I use by
to apply a function to the columns of a range of data frame based on a coefficient. Everything works fine if I use mean()
as a function, but if I use median()
, I get an error like "Error in median.default (x): numeric data needed" even if I don't have NA in the data frame.
A line that works with mean()
:
by(iris[,1:3], iris$Species, function(x) mean(x,na.rm=T)) > by(iris[,1:3], iris$Species, function(x) mean(x,na.rm=T)) iris$Species: setosa Sepal.Length Sepal.Width Petal.Length 5.006 3.428 1.462 ------------------------------------------------------------ iris$Species: versicolor Sepal.Length Sepal.Width Petal.Length 5.936 2.770 4.260 ------------------------------------------------------------ iris$Species: virginica Sepal.Length Sepal.Width Petal.Length 6.588 2.974 5.552 Warning messages: 1: mean(<data.frame>) is deprecated. Use colMeans() or sapply(*, mean) instead. 2: mean(<data.frame>) is deprecated. Use colMeans() or sapply(*, mean) instead. 3: mean(<data.frame>) is deprecated. Use colMeans() or sapply(*, mean) instead.
But if I use median()
(pay attention to na.rm=T option
):
> by(iris[,1:3], iris$Species, function(x) median(x,na.rm=T)) Error in median.default(x, na.rm = T) : need numeric data
However, if instead of selecting a range of [,1:3]

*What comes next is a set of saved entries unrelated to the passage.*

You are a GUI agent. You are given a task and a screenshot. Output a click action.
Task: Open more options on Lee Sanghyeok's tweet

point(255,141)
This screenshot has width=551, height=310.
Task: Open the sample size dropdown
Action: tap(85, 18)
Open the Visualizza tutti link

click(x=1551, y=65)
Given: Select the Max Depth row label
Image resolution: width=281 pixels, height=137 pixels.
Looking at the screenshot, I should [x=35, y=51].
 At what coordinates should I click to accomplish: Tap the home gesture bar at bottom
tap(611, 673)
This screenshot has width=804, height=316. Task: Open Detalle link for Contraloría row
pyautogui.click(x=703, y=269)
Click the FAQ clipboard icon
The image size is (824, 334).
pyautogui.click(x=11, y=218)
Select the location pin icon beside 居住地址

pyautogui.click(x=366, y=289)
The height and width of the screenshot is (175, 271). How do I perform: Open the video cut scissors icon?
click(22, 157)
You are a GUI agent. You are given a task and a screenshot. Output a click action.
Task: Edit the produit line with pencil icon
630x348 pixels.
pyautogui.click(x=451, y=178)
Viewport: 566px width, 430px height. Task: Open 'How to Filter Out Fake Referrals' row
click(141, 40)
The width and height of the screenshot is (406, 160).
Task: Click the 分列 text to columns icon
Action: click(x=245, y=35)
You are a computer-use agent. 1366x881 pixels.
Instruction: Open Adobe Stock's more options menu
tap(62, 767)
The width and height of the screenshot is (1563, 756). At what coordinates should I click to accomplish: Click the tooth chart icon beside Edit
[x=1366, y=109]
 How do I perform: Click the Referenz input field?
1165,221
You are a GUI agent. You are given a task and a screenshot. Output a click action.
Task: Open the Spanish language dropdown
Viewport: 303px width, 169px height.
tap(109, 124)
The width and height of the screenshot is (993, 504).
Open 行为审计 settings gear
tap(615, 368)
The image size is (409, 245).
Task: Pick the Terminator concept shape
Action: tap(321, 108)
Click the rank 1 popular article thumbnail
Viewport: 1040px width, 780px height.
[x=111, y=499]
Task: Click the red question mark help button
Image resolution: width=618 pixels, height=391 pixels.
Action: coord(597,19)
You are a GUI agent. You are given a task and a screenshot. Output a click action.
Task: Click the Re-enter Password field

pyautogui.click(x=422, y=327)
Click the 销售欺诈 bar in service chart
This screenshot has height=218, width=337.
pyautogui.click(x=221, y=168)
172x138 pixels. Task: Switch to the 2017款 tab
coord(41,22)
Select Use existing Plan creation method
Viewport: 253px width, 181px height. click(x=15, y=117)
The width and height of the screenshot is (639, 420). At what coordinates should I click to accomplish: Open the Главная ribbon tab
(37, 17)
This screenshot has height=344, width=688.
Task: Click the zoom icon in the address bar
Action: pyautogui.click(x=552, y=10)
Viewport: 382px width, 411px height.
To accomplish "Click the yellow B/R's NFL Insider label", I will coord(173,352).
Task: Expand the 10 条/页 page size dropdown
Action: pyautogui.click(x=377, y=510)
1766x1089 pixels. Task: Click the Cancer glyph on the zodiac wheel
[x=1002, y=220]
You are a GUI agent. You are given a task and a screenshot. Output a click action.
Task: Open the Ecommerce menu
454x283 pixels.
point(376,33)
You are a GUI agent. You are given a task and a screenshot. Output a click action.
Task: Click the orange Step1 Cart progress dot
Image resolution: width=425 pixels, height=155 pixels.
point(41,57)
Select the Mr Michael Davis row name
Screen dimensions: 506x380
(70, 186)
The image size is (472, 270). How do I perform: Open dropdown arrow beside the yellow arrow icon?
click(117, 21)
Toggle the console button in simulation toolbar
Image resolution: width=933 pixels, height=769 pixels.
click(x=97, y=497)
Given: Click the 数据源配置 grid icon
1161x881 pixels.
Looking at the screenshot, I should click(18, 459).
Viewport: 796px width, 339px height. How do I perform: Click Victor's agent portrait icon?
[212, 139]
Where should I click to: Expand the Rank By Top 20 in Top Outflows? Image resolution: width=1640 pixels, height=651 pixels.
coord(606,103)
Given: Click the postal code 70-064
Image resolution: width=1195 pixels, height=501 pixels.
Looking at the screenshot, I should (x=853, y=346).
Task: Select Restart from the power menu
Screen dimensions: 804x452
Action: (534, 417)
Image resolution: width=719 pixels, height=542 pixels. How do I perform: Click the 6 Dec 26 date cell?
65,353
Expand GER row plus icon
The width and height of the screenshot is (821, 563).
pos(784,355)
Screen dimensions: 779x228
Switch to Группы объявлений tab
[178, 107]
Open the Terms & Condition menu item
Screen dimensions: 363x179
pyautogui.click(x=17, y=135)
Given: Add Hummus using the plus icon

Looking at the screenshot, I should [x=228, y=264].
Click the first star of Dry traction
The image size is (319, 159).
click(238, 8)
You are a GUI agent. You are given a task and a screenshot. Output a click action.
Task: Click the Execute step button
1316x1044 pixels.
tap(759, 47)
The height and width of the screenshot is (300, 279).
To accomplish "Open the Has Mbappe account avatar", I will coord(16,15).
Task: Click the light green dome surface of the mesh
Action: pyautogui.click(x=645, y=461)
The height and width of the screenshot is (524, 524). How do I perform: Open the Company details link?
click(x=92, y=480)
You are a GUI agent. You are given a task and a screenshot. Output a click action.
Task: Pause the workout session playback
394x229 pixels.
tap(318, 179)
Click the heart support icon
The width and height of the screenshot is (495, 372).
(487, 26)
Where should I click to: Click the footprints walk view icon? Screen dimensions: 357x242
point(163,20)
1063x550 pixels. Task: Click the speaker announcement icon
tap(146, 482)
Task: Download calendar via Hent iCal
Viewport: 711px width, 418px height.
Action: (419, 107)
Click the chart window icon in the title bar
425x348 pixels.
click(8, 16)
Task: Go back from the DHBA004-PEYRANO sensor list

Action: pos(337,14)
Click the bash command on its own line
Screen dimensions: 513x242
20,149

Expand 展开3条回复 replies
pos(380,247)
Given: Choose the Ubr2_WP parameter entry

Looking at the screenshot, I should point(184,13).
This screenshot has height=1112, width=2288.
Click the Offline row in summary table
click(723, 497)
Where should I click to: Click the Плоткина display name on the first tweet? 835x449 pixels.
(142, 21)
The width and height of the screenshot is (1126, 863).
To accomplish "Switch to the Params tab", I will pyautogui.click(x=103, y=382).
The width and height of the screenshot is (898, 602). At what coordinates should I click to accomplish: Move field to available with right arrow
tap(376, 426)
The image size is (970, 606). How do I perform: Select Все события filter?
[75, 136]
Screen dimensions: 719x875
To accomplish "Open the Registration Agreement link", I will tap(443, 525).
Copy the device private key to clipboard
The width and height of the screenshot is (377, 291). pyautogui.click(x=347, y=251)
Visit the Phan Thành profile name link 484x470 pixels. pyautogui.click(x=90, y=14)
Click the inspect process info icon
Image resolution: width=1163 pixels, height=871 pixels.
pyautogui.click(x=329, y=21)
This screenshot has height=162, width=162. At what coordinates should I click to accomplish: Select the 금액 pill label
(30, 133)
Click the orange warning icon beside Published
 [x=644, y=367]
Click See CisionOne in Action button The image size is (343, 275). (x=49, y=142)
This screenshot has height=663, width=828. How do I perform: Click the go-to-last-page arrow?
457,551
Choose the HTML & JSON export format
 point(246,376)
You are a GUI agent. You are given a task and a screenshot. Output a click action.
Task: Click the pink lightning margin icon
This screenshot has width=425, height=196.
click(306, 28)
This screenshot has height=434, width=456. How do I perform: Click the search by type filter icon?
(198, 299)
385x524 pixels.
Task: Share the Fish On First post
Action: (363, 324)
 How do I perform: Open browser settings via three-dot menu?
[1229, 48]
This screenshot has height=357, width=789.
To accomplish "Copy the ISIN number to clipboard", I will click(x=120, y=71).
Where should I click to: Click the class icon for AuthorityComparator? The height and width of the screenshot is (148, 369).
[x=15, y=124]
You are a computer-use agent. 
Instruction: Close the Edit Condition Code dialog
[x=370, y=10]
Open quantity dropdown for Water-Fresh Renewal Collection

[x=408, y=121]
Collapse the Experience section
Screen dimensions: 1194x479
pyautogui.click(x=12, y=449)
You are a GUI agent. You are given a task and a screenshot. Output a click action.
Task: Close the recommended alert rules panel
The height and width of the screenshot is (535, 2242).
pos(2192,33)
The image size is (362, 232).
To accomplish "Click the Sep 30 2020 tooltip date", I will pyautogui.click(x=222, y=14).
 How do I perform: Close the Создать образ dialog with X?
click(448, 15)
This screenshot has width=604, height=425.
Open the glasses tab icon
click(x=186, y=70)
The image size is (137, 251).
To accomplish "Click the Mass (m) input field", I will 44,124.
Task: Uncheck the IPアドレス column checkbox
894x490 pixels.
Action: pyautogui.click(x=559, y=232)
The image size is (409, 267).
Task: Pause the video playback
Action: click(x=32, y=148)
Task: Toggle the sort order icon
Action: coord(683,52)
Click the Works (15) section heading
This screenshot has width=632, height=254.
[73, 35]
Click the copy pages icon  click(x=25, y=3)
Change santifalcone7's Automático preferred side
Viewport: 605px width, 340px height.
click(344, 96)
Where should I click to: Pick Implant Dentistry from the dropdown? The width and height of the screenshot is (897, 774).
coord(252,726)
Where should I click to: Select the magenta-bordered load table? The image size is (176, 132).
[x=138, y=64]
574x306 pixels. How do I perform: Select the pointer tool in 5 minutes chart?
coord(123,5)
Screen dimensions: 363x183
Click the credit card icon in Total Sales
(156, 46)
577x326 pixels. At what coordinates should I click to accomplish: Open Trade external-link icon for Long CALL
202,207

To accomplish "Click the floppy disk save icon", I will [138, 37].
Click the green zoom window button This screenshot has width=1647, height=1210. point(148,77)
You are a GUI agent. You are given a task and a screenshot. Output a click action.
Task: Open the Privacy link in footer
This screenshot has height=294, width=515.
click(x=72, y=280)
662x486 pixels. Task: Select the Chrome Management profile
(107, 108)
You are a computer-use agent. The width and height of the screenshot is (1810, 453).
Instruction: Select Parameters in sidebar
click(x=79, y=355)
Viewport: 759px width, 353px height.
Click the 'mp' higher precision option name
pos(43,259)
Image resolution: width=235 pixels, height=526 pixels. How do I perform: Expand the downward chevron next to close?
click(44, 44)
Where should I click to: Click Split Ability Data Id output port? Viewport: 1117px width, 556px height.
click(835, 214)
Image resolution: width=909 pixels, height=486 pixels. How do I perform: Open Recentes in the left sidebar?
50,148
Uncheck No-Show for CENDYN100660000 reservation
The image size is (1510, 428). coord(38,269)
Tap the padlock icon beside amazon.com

columns, I select only one of the columns that it works:
> by(iris[,1], iris$Species, function(x) median(x,na.rm=T)) iris$Species: setosa [1] 5 ------------------------------------------------------------ iris$Species: versicolor [1] 5.9 ------------------------------------------------------------ iris$Species: virginica [1] 6.5
How can I achieve this behavior when choosing a range of columns?